I'm feeling more confident about the idea that Soapbox can be a separate service that runs alongside Pleroma.

It can implement features such as Groups and Recurring Donations, while being written in literally any language. It exposes endpoints like `/api/soapbox/groups` to be used by the frontend, and it can talk to Pleroma by making API calls. The frontend can literally pass a user Authorization token through the Soapbox service and then to Pleroma to get a result. If that doesn't work, Soapbox could always I/O the SQL database directly.

The best thing is, soapbox-fe can detect if Soapbox is available, and fall back to only basic Pleroma features if it isn't.
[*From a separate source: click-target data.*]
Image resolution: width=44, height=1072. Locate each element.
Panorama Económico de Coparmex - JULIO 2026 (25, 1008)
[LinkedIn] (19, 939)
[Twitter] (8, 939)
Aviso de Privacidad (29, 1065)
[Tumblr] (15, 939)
Fundamentally it's just a really nice skin for a Pleroma server, but if you take the extra time you can also add the extra features. If it can manage to use only the Mastodon API to do stuff, it could work with a pluggable backend.

@alex

One problem I've encountered while writing frontend code (in Elm) to work on Gab, Pleroma, and Mastodon backends is that there is no API to query backend features. You have to try an extended API call, notice whether it returns an error, and then remember that for each server. Or at least that's what I'm doing, having no other ideas.

@billstclair Maybe I could expose an endpoint like GET `/api/soapbox/features`, where a non-200 response signals the frontend that there's no extra features and a 200 response lists the available features

@alex

Can't help you off the top of my head. If I were doing it, I'd think hard about it for an hour or two, and then sleep once or twice before deciding.